Un site pour agences immobilières ne se juge pas comme les autres
Ce que vos clients cherchent en premier
Deux publics opposés arrivent sur le même site, et c’est ce qui le rend difficile. L’acheteur veut voir des biens, filtrer vite et savoir si quelque chose correspond à son budget. Le vendeur, lui, ne cherche pas un bien : il cherche à savoir combien vaut le sien, à qui il aurait affaire, et ce que ça coûterait. Un site qui ne montre que des annonces ne parle qu’au premier, alors que le second est celui qui manque. Il faut donc deux entrées distinctes dès la première page, un formulaire d’estimation qui ne promette pas de chiffre automatique, un barème d’honoraires accessible, et une présentation nominative de l’équipe — dans ce métier, on confie un bien à des personnes, pas à une enseigne.
Le vrai sujet n’est pas l’acheteur, c’est le vendeur
Les acheteurs, les portails d’annonces les fournissent en abondance ; ce qui manque, ce sont les biens à vendre. Or un site d’agence consacre presque toujours l’essentiel de sa surface aux annonces et presque rien au propriétaire qui hésite à confier son bien.
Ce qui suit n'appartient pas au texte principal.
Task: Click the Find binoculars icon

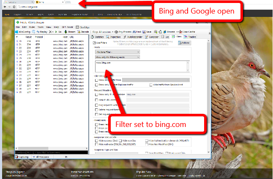Action: point(134,32)
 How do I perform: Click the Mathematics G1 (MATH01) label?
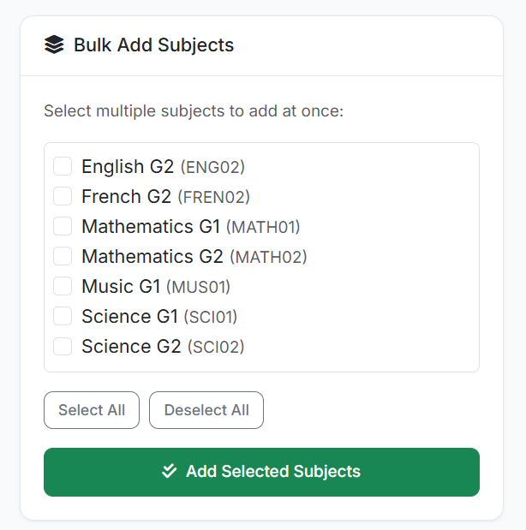(x=190, y=226)
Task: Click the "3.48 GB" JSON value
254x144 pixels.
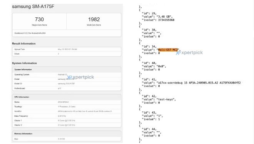Action: click(x=164, y=17)
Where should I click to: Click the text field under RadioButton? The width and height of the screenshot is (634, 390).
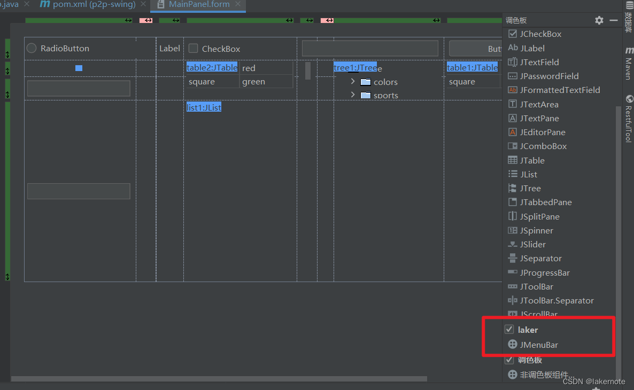coord(79,88)
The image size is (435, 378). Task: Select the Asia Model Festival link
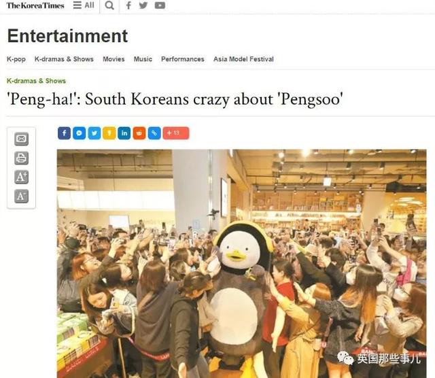coord(243,59)
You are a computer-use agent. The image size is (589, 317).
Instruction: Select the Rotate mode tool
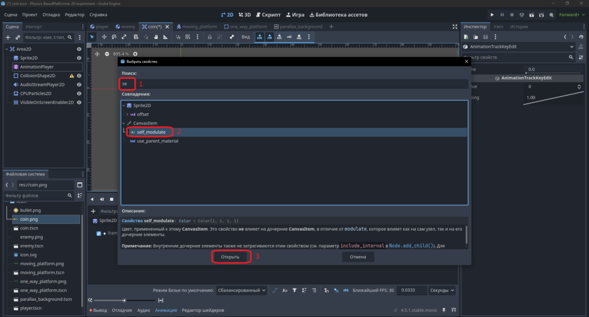[x=114, y=37]

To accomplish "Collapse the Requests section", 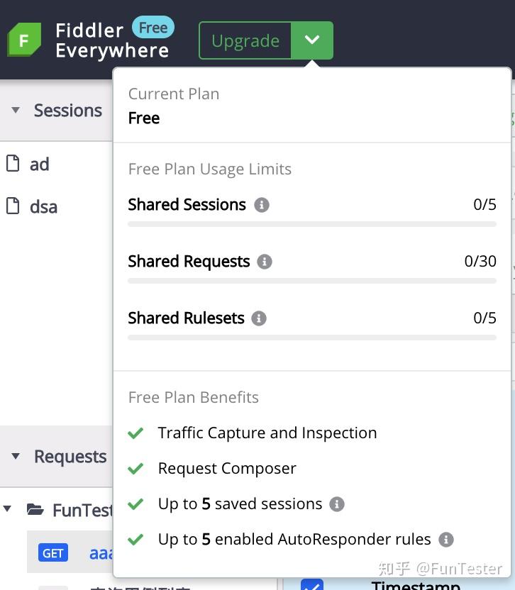I will (x=15, y=457).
C’est l’inverse qu’il faudrait faire : une page qui explique comment se déroule une estimation, ce que couvre le mandat, ce que l’agence fait concrètement pendant la vente, et ce qu’elle facture, s’adresse à la seule personne qui manque vraiment.
L’estimation en ligne, appât utile mais à manier
Le formulaire d’estimation est le meilleur point d’entrée pour un propriétaire qui n’ose pas encore appeler. Il n’est efficace qu’à deux conditions : ne pas annoncer un chiffre automatique qui vous engagerait sur une valeur, et rappeler vite — au-delà de vingt-quatre heures, la personne a rempli le formulaire de trois autres agences. Ce qu’il collecte relève par ailleurs de données personnelles, avec une finalité et une durée de conservation à déclarer.
Les annonces, sans refaire un portail
Republier tout le catalogue sur son propre site n’a d’intérêt que si l’alimentation est automatique depuis le logiciel de transaction. Saisie à la main, elle produit des biens vendus qui restent en ligne des mois — ce qui donne l’image d’une agence négligente et fait perdre des appels. Si la passerelle n’existe pas, mieux vaut une sélection réduite tenue à jour qu’un catalogue complet périmé : le site n’a pas à concurrencer les portails sur le volume.
Le secteur, dit précisément
Une agence se juge sur sa connaissance d’un périmètre. Nommer les quartiers ou les communes réellement travaillés, avec ce qu’on y observe — types de biens, profils d’acquéreurs, délais habituels — vaut mieux que d’annoncer un département entier. C’est ce qui distingue un professionnel local d’un réseau national, et c’est exactement ce qu’un vendeur cherche à vérifier avant de confier un bien.
Ce que les agences immobilières nous demandent
Les portails d’annonces me coûtent cher. Un site peut-il les remplacer ?
Non, et il serait malhonnête de le laisser croire. Les portails concentrent les acheteurs, et s’en passer réduirait votre diffusion. Ce qu’un site change, c’est l’autre côté du métier : la rentrée de mandats, où les portails ne vous aident pas. Un propriétaire qui cherche à qui confier son bien ne va pas sur un portail, il cherche une agence — et c’est là que vous pouvez être trouvé sans commission.
Faut-il afficher le barème d’honoraires ?
Une obligation d’affichage s’impose aux professionnels de la transaction, et c’est aussi un avantage. La plupart des agences s’en tiennent à un affichage minimal et peu lisible ; une grille claire, avec ce qui est inclus et le mode de calcul, désamorce la question la plus embarrassante avant le premier rendez-vous. La transparence sur le prix est rare dans ce métier, donc elle se remarque.
Mon logiciel de transaction peut-il alimenter le site ?
Le plus souvent oui, par un flux d’export que la plupart des logiciels du marché proposent. C’est le point à vérifier avant de décider quoi que ce soit, parce qu’il conditionne tout le reste : avec passerelle, le catalogue vit tout seul ; sans passerelle, il faut assumer une saisie manuelle, et donc réduire le nombre de biens publiés. Nous examinons ce point au cadrage, pas après la mise en ligne.
Faut-il des visites virtuelles ?
Elles sont utiles sur les biens qui se visitent mal ou de loin, et superflues ailleurs : sur un studio, quelques photographies bien faites suffisent et coûtent bien moins cher. Le vrai gain d’une visite virtuelle est le tri des visites inutiles, pas la séduction. Là où l’effort est toujours rentable, en revanche, c’est sur la qualité des photos et sur un plan coté — deux choses que beaucoup d’annonces négligent.